Brilliant first work by Michel Gondry, a director mainly appreciated for "Eternal Sunshine of the Spotless Mind" (2004) and the prolific production as a music video maker (in fact, this film here seems to have several references to Bjork's "Human Behavior" video), but also successful in directing works different from his "standard" genre, such as the comedy "Be Kind Rewind" or the amusing "The Green Hornet," showing his ability to set up his vast and interesting repertoire of imagination and his typical abstract and dreamlike characterization, a characteristic dimension of his works. There is no doubt, however, that "Human Nature" (the screenplay is by the always brilliant Charlie Kaufman, here also a producer along with Spike Jonze) is an over-the-top and unique film that is also somehow amusing due to its surreal and deliberately ironic character, though always in a subtle and intelligent way rather than crude, rich in cues for interpretation and implications of a psychological and social nature. Well, let's say it right away; frankly, trying to find meaning in an animalistic direction or pushing the usual return-to-nature cause would be as wrong as hitting the post with an empty goal. Without any malice or cynicism, on the contrary, Gondry is rightly ironic about this aspect and its more extreme manifestations and, in any case, the film rather than strictly concerning nature understood as a physical space and something alien to the individual, questions the real "nature" of man on the social plane and how this - society - functions according to rules that constitute a constraint due to consolidated mindsets and particularly to conditioning that each individual is reluctantly compelled and subjected to by the surrounding world, especially and more incisively in childhood years. Nothing new. Everything even banal, as one of the secondary characters in the film would observe, but recurrent, a psychotherapist who merely considers his patient's assertions absolutely banal and simply logical, without any particularly brilliant cue. But the content development in "Human Nature" is instead at least original and goes beyond typical considerations even introducing evident parodies of science fiction cinema which inevitably recall the classic "Planet Of The Apes," an eternal source of inspiration to draw from for ages as a great and universal work in film history.
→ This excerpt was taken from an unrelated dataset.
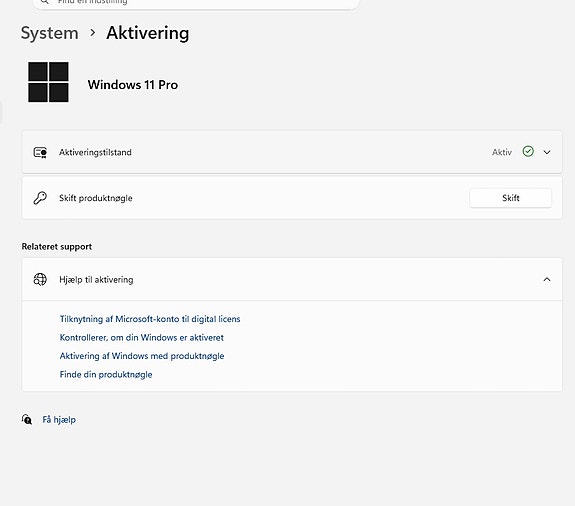
Task: Open Tilknytning af Microsoft-konto til digital licens
Action: click(150, 319)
The protagonists of the story are three original and unique characters who directly recount in three completely different circumstances the events depicted in the film. Our heroine, the "good" character, is a woman named Lila, played by a very talented Patricia Arquette. She is a young woman who retreats to live in the forest because of a congenital problem, a hormonal defect causing continuous hair growth all over her body. In the meantime, she becomes a writer appreciated as a fervent supporter of the feminist cause; then at one point, desiring male company (practically "horny," as Michel Gondry unabashedly explains), decides to return to live in the city. Here, she has a relationship with Dr. Nathan Bronfman (Tim Robbins). Insecure and obsessive, raised in an oppressive and almost paranoid family environment, he conducts studies on mice, insisting on attempting to teach them etiquette and how to use a knife and fork, with the aim of proving that any subject, if "trained," can become a "model" citizen, exemplary. When they encounter Puff (Rhys Ifans), a man who has lived his entire life believing he is a monkey, he becomes the subject of Dr. Bronfman's experiments, seeking to make him his masterpiece by re-educating him according to contemporary society's consolidated schemes and a definitive proof of his science.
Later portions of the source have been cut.